#### Stored data

# # #

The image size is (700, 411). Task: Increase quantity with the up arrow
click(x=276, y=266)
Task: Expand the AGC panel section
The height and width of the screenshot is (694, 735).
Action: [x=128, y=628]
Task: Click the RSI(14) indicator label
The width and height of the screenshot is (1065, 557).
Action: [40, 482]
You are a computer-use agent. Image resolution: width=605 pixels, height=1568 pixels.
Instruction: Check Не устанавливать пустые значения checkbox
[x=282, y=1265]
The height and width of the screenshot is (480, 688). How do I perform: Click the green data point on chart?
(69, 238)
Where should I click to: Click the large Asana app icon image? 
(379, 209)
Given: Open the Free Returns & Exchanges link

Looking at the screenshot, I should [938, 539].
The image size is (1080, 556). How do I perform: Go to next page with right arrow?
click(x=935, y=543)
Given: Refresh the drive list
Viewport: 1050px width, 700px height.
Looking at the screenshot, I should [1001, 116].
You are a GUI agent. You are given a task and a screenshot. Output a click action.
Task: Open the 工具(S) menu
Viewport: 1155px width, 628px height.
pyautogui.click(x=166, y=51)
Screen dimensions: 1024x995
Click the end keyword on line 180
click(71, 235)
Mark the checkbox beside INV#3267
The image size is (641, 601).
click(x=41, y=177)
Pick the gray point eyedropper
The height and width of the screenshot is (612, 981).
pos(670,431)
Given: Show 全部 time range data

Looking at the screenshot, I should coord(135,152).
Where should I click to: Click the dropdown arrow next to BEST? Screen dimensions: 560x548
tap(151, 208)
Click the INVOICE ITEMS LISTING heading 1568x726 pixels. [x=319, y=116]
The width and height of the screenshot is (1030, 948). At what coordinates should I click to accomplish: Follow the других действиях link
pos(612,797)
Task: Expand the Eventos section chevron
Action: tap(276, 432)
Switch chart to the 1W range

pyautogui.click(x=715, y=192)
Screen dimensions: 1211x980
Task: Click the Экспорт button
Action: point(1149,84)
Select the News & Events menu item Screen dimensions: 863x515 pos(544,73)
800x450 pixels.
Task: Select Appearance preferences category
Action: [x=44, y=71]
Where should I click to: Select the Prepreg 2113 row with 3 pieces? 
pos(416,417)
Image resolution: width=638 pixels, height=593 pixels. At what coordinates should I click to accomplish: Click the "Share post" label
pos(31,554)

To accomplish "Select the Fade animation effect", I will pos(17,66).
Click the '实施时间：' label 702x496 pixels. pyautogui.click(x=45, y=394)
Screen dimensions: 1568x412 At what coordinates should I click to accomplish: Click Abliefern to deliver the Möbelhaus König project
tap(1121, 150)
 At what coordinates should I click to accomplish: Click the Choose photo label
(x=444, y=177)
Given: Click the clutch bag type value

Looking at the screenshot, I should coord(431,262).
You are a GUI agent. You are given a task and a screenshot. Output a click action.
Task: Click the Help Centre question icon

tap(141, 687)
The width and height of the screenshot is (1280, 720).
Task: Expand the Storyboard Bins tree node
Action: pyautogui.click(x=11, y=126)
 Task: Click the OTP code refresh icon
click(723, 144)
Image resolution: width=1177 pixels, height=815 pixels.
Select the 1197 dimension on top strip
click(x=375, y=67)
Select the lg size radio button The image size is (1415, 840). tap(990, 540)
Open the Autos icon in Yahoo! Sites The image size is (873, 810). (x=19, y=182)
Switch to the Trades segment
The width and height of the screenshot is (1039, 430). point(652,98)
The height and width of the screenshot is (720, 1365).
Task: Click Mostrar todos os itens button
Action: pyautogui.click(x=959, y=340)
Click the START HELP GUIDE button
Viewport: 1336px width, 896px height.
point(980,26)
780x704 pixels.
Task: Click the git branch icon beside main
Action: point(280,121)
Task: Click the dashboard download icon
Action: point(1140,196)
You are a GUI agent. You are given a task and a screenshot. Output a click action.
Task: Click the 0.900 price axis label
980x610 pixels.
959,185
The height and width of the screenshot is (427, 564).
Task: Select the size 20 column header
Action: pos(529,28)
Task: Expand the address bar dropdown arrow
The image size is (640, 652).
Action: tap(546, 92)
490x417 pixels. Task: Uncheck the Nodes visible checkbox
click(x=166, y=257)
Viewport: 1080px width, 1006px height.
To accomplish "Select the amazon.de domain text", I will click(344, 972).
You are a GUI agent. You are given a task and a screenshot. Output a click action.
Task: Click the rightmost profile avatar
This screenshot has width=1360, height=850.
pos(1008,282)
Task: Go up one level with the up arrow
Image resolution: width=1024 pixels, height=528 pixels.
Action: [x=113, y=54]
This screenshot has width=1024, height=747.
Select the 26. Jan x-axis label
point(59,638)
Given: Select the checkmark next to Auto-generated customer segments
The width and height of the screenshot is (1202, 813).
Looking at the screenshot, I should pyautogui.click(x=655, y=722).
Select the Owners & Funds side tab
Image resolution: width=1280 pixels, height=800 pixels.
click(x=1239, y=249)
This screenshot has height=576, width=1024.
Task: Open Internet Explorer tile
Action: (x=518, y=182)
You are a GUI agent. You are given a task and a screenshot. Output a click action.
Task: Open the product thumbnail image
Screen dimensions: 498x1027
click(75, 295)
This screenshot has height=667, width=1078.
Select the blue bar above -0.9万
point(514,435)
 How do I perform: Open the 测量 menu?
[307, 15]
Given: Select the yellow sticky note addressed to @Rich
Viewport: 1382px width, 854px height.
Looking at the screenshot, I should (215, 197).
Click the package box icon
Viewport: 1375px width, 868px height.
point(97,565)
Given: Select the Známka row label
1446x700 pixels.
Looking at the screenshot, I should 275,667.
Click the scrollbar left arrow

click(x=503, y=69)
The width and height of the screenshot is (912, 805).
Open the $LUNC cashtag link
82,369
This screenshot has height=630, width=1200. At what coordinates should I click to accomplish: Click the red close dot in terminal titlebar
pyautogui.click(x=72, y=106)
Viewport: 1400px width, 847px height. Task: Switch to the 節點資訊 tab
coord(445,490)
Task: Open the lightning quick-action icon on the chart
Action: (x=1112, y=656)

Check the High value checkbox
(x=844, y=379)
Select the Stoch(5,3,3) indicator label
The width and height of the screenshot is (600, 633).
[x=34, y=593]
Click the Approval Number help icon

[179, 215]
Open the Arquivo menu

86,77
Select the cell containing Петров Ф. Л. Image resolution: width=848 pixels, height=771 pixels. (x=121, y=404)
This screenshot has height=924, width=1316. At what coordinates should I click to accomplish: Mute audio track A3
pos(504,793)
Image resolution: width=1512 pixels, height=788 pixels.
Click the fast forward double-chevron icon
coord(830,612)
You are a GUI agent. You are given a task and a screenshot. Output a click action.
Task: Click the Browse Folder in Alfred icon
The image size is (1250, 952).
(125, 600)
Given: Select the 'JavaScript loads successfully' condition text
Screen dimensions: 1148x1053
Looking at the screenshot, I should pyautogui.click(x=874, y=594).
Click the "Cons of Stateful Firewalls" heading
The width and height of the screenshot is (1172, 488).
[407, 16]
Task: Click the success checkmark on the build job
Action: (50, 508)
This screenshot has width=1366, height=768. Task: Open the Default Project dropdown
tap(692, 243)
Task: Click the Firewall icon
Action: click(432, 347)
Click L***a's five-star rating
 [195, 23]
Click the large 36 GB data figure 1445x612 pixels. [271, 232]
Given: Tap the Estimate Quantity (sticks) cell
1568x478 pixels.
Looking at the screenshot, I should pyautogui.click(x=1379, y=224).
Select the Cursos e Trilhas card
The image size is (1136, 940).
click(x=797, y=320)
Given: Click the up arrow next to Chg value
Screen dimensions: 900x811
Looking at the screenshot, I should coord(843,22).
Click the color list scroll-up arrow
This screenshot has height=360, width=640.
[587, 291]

# # #

#### TRY IT
From the data above, return every line from the line that has "Task: Click the rightmost profile avatar" up to and including the line that has "Given: Select the checkmark", exactly.

#### EXPECTED OUTPUT
Task: Click the rightmost profile avatar
This screenshot has width=1360, height=850.
pos(1008,282)
Task: Go up one level with the up arrow
Image resolution: width=1024 pixels, height=528 pixels.
Action: [x=113, y=54]
This screenshot has width=1024, height=747.
Select the 26. Jan x-axis label
point(59,638)
Given: Select the checkmark next to Auto-generated customer segments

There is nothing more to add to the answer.